Problem to work on -
Where the string "Task" appears in a line of the data, show that line.

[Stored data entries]
━━━━━━━━━━━━━━━━
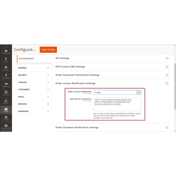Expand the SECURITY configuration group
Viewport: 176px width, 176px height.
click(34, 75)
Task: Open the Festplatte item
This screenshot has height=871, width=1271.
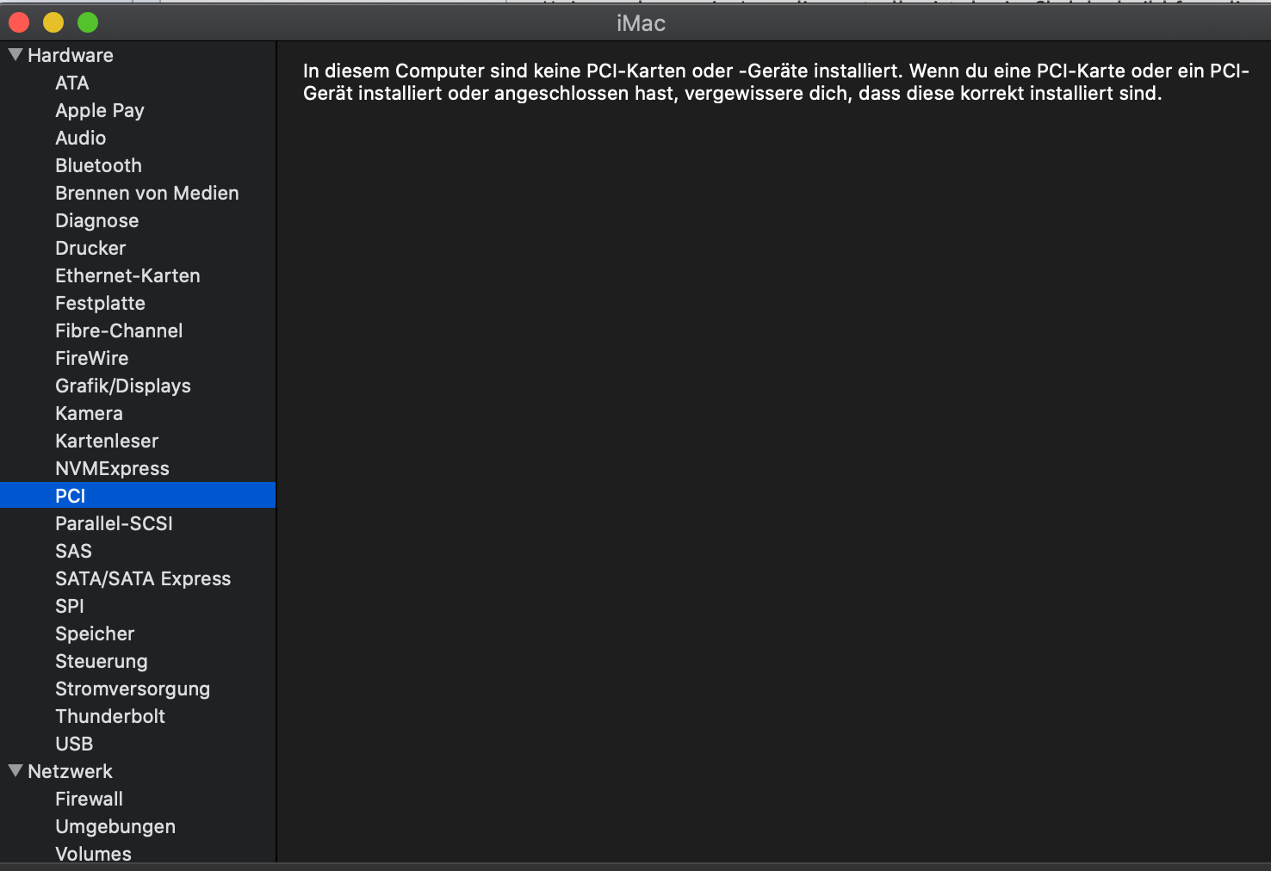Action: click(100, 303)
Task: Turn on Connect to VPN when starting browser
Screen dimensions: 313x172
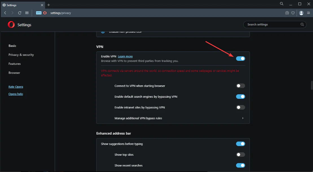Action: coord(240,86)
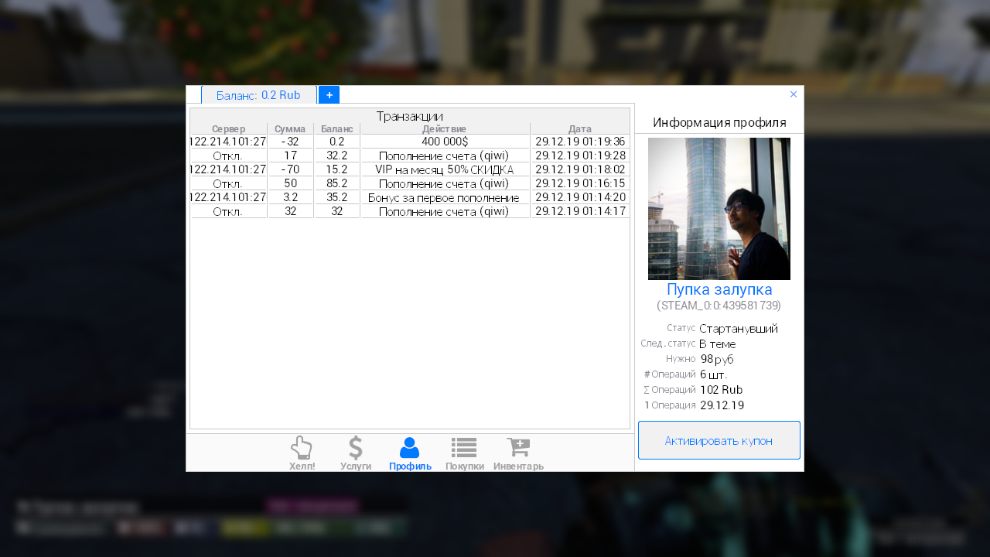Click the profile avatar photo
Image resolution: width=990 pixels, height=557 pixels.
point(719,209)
━━━━━━━━━━━━━━━━
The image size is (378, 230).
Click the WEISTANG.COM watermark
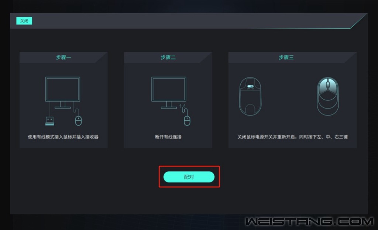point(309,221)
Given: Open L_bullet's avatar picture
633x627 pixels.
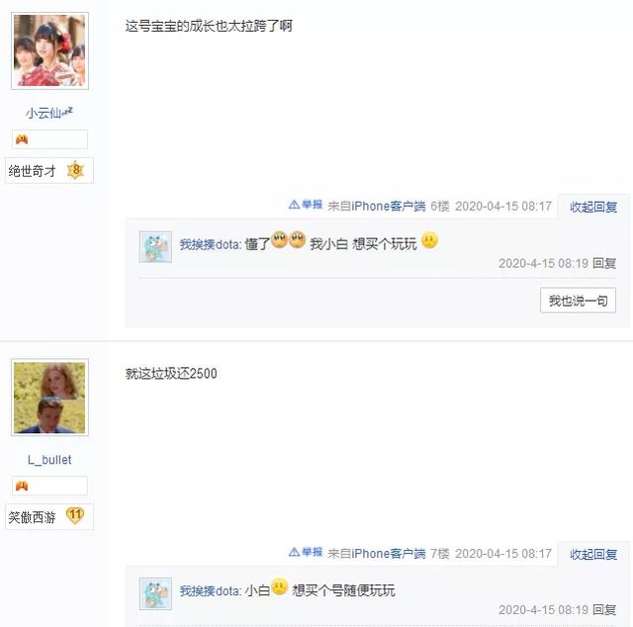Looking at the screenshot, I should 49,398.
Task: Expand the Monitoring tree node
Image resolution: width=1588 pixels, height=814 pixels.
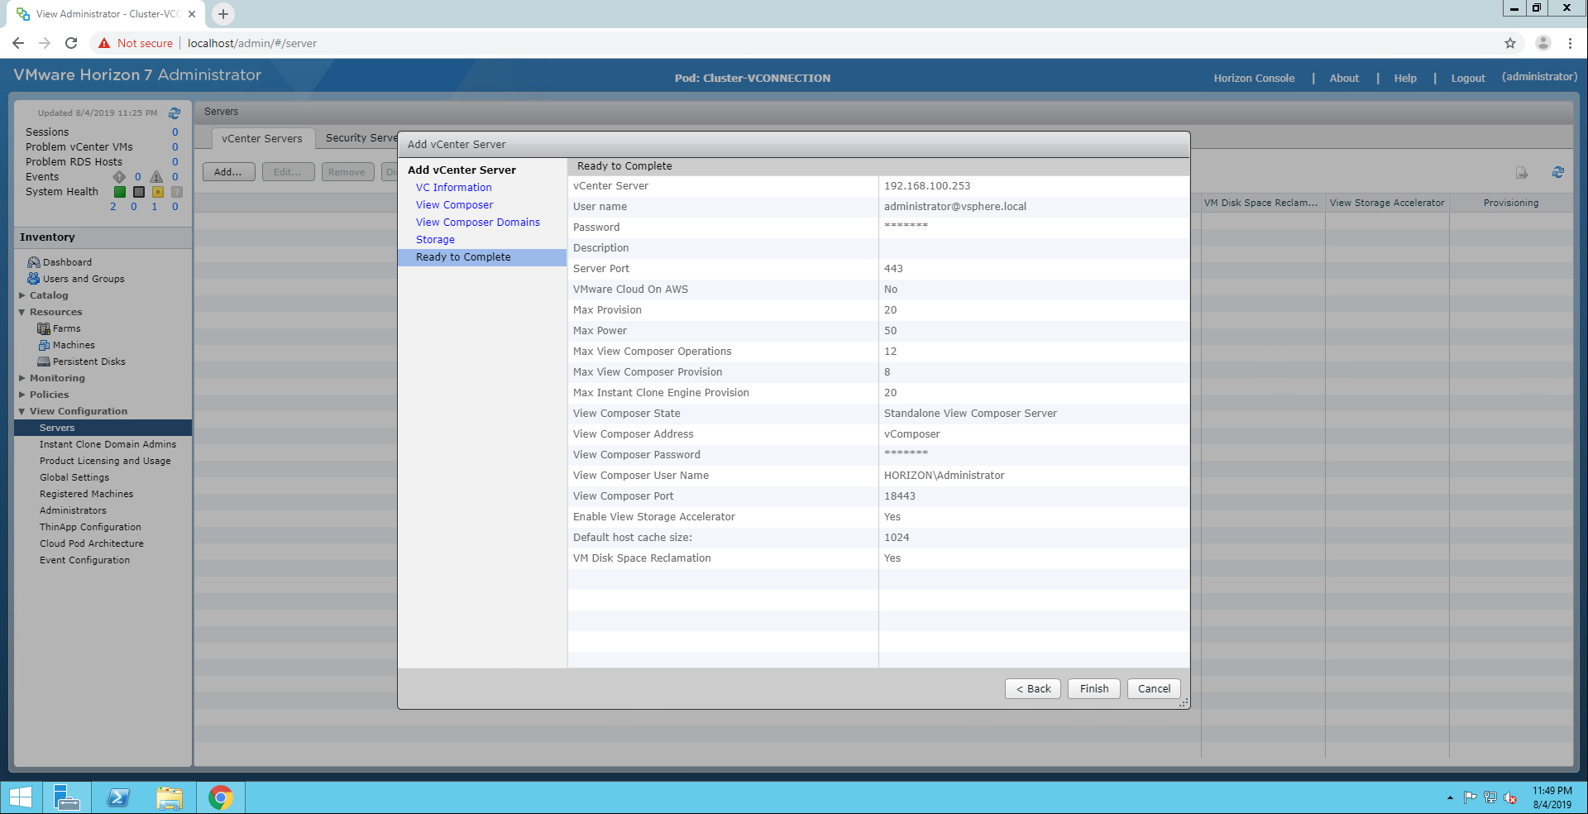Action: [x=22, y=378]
━━━━━━━━━━━━━━━━
Result -
Task: Open the Festplatte item
Task: Turn on Connect to VPN when starting browser
Task: Expand the Monitoring tree node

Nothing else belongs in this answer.